Work item
Each line below from the one containing "Open the University of Queensland crest" through the one containing "Task: Click the Search" should be output exactly as it stands, and no other line should appear.

(Stored data)
•••
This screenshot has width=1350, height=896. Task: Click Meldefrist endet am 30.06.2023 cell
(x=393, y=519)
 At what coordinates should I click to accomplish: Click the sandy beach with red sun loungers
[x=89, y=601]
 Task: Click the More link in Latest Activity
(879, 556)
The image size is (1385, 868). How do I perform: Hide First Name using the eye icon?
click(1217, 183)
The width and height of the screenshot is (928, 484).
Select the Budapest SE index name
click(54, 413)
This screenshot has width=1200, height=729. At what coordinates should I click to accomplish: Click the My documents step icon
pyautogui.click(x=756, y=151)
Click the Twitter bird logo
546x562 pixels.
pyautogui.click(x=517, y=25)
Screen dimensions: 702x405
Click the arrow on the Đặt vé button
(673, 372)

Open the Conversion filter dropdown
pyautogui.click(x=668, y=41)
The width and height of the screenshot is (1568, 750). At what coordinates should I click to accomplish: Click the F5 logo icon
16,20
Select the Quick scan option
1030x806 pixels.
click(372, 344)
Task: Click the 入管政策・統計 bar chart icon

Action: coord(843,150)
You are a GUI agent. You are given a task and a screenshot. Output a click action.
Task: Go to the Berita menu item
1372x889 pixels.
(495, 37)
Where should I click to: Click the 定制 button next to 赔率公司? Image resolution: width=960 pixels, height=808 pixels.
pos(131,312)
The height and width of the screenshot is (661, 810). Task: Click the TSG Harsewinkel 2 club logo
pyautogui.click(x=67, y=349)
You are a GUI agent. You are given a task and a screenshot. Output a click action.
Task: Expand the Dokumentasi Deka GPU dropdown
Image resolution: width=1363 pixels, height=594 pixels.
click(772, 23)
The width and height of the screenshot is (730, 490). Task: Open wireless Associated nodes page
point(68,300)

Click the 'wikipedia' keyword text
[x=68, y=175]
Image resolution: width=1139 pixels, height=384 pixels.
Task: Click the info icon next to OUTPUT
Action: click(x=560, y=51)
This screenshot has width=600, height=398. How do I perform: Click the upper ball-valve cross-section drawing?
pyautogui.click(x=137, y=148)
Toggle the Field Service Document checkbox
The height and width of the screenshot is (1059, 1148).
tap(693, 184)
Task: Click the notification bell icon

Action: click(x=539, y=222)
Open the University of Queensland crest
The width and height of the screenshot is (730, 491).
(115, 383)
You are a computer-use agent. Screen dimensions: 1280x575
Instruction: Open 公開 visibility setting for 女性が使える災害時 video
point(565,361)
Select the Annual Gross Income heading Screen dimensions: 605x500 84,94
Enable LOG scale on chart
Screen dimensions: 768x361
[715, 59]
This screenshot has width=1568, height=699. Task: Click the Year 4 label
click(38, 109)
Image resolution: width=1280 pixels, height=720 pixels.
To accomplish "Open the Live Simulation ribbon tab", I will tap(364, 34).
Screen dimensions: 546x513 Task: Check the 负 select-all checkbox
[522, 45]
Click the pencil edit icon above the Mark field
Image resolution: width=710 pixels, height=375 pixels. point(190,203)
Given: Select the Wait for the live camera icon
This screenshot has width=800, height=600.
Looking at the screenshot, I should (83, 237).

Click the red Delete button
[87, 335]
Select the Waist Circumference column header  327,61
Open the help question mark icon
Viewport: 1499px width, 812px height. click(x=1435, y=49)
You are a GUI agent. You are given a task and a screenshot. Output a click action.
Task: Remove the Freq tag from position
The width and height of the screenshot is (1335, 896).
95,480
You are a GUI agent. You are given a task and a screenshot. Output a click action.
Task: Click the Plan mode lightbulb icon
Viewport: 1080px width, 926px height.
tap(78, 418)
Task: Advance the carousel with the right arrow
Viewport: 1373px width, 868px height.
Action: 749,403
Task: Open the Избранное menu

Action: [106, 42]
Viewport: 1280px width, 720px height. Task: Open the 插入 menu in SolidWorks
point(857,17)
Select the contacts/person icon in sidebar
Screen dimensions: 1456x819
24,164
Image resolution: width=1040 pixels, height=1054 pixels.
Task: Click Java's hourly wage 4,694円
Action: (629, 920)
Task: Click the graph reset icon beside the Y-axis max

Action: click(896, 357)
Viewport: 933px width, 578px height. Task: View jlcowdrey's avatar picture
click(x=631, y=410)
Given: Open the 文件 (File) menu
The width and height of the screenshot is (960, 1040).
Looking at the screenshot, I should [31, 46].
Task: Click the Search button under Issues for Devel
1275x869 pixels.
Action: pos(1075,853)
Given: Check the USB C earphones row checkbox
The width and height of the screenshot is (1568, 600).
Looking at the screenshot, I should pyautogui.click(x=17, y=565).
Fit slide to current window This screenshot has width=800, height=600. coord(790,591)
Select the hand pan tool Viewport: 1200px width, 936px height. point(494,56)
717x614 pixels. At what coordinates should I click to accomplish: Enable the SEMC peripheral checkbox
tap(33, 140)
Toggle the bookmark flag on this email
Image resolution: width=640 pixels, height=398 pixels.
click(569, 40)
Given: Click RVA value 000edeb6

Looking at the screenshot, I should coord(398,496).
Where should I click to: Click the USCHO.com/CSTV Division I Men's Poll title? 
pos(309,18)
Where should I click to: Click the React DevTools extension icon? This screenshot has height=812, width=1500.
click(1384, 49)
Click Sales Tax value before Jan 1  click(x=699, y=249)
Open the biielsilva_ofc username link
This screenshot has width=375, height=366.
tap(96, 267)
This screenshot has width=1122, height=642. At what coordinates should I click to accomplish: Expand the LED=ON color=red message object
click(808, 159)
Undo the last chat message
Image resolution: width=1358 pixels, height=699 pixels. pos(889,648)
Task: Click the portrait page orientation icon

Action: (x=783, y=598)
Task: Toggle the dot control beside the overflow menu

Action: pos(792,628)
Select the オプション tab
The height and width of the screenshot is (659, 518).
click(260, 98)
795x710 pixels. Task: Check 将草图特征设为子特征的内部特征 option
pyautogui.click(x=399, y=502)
•••
Result below
Open the University of Queensland crest
The width and height of the screenshot is (730, 491).
(115, 383)
You are a computer-use agent. Screen dimensions: 1280x575
Instruction: Open 公開 visibility setting for 女性が使える災害時 video
point(565,361)
Select the Annual Gross Income heading Screen dimensions: 605x500 84,94
Enable LOG scale on chart
Screen dimensions: 768x361
[715, 59]
This screenshot has width=1568, height=699. Task: Click the Year 4 label
click(38, 109)
Image resolution: width=1280 pixels, height=720 pixels.
To accomplish "Open the Live Simulation ribbon tab", I will tap(364, 34).
Screen dimensions: 546x513 Task: Check the 负 select-all checkbox
[522, 45]
Click the pencil edit icon above the Mark field
Image resolution: width=710 pixels, height=375 pixels. point(190,203)
Given: Select the Wait for the live camera icon
This screenshot has width=800, height=600.
Looking at the screenshot, I should (83, 237).

Click the red Delete button
[87, 335]
Select the Waist Circumference column header  327,61
Open the help question mark icon
Viewport: 1499px width, 812px height. click(x=1435, y=49)
You are a GUI agent. You are given a task and a screenshot. Output a click action.
Task: Remove the Freq tag from position
The width and height of the screenshot is (1335, 896).
95,480
You are a GUI agent. You are given a task and a screenshot. Output a click action.
Task: Click the Plan mode lightbulb icon
Viewport: 1080px width, 926px height.
tap(78, 418)
Task: Advance the carousel with the right arrow
Viewport: 1373px width, 868px height.
Action: 749,403
Task: Open the Избранное menu

Action: [106, 42]
Viewport: 1280px width, 720px height. Task: Open the 插入 menu in SolidWorks
point(857,17)
Select the contacts/person icon in sidebar
Screen dimensions: 1456x819
24,164
Image resolution: width=1040 pixels, height=1054 pixels.
Task: Click Java's hourly wage 4,694円
Action: (629, 920)
Task: Click the graph reset icon beside the Y-axis max

Action: click(896, 357)
Viewport: 933px width, 578px height. Task: View jlcowdrey's avatar picture
click(x=631, y=410)
Given: Open the 文件 (File) menu
The width and height of the screenshot is (960, 1040).
Looking at the screenshot, I should [31, 46].
Task: Click the Search button under Issues for Devel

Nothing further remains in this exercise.